Stuttgart’s mild weather, with occasional rain, provides decent temperatures to visit during the wintertime. Stuttgart is served by an airport allowing visitors to fly directly into the city, or take a train to the main Hauptbahnhof.
Contributed by Ossama from Awesome Traveler.
Finland is known to be the happiest country in the world, and one of the reasons is that people tend to celebrate, such as celebrating Christmas. For those who like to shop, you can find charismatic markets scattered all over Helsinki, Finland. There are at least 7 Christmas markets in Helsinki.
The best market to enjoy shopping at Christmas is the Helsinki Christmas Market (Tuomaan Markkinat.) It is also known as the best Christmas market in Europe. It is located on Senate Square in front of the Helsinki Cathedral, and many come to visit to celebrate the Christmas traditions.
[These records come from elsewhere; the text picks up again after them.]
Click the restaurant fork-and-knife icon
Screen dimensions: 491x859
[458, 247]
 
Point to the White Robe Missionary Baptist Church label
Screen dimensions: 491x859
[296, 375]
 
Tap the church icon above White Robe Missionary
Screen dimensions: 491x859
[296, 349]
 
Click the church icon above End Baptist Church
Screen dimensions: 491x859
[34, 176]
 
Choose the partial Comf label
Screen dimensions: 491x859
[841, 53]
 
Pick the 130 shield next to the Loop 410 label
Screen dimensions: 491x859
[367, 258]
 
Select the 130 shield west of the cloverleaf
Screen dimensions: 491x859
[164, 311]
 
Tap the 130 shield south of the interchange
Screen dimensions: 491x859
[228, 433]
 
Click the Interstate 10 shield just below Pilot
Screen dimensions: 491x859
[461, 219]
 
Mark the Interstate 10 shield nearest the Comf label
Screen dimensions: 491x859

Thus, expect it to be crowded.
On the plus side, all the main attractions in Helsinki are close to this market, so bring your camera because you are going to need it to capture some beautiful pictures. The market is open to the public from December 1 to December 22.
Another Christmas market that you should be on your list is the Vanhan Joulutori. It is open to the public from the 15th to the 22nd of December. It is nearby the Vanha Cafe, so make sure to try out their delicious cuisine, and tasty coffee.
So These Are the Best Christmas Markets in Europe
That’s a wrap on all the magical Christmas markets Europe has to offer.